## Task
In the listing below, find the line that contains "The height and width of the screenshot is (359, 574)." and the line that contains "Task: Click the numbered". Quote both and every line between them, exactly, and nothing more.
++++ Dataset content ++++
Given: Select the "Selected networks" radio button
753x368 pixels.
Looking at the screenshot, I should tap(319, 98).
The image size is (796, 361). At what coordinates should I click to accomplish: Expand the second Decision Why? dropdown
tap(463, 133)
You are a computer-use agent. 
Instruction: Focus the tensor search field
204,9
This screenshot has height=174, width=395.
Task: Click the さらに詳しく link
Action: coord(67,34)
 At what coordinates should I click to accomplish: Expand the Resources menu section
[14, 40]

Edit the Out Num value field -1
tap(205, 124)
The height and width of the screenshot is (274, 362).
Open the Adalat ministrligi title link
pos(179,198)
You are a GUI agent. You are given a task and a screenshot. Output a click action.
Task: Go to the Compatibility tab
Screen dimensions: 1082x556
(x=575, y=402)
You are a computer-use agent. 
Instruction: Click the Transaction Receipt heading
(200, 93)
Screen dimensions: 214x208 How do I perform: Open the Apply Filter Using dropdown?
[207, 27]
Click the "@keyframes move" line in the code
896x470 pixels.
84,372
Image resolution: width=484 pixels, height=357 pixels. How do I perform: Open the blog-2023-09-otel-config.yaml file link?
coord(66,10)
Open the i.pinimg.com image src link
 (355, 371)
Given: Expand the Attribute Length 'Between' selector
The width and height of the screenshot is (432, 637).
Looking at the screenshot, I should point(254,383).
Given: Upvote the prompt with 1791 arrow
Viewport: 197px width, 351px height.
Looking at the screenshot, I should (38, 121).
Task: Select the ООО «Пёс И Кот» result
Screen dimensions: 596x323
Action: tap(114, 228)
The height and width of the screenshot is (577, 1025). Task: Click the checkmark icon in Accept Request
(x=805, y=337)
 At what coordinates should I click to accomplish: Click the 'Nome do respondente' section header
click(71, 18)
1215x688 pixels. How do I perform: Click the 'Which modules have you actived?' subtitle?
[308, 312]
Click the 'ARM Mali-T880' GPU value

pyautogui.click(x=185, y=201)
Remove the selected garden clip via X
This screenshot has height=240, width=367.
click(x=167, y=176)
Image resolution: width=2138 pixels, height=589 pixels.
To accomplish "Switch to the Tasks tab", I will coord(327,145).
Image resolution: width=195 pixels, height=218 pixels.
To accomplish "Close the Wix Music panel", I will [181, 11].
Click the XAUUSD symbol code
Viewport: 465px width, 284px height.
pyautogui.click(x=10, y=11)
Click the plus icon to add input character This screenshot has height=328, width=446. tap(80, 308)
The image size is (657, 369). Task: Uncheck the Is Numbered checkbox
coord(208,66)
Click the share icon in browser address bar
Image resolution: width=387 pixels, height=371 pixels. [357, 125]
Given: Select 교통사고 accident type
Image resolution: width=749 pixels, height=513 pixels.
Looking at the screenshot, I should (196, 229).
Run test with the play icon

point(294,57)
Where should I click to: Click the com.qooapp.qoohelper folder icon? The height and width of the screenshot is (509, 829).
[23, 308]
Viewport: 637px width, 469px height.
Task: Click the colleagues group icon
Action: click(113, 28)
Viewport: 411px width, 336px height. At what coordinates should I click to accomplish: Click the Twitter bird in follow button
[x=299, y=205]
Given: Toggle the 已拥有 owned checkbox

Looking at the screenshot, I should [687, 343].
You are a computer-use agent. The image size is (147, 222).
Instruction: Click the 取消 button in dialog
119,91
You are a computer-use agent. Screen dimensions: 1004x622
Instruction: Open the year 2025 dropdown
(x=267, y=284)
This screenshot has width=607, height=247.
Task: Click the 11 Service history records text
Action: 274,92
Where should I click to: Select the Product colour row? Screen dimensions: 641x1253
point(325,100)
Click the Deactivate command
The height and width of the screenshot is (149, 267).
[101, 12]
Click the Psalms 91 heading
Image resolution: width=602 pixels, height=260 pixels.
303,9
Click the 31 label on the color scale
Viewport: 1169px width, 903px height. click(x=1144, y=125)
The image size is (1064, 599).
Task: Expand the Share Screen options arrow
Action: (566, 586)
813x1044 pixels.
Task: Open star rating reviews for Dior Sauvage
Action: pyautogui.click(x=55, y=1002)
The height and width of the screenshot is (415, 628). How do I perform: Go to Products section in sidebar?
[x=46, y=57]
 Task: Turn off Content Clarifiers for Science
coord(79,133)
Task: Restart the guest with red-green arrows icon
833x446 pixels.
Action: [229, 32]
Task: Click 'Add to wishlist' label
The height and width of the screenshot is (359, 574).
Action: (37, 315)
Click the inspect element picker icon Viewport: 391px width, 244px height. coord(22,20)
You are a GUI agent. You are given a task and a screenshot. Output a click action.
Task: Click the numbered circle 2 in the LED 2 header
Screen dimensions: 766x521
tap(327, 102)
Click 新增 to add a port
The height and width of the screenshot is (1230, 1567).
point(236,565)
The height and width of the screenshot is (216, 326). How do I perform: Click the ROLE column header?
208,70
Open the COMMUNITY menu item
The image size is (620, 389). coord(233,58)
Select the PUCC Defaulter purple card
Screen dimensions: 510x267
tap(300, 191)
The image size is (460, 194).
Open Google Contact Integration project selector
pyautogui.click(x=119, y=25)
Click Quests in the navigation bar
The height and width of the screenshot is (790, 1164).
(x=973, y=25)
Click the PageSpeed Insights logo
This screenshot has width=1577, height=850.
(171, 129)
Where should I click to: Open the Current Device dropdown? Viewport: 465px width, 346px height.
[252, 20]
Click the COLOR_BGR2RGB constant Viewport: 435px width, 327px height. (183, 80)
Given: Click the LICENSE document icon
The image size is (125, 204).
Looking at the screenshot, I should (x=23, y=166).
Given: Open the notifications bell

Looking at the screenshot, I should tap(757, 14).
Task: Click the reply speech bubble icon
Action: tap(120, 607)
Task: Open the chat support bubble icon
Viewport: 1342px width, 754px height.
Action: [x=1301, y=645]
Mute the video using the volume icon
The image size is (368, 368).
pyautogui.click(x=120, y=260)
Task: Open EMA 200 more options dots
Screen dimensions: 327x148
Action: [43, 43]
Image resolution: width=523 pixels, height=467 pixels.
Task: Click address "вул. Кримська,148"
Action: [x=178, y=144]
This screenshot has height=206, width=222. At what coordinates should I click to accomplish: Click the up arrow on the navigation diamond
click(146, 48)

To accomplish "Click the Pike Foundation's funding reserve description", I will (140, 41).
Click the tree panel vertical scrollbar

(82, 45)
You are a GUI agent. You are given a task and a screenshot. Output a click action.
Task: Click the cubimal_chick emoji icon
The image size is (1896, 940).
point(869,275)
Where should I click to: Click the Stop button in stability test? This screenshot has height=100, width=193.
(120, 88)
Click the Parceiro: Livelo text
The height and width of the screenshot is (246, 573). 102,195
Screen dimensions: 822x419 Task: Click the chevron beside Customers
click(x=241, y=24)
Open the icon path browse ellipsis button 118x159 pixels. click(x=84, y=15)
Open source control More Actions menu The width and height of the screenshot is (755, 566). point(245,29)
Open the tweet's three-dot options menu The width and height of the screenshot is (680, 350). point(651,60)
++++
## Task result
The height and width of the screenshot is (359, 574).
Action: (37, 315)
Click the inspect element picker icon Viewport: 391px width, 244px height. coord(22,20)
You are a GUI agent. You are given a task and a screenshot. Output a click action.
Task: Click the numbered circle 2 in the LED 2 header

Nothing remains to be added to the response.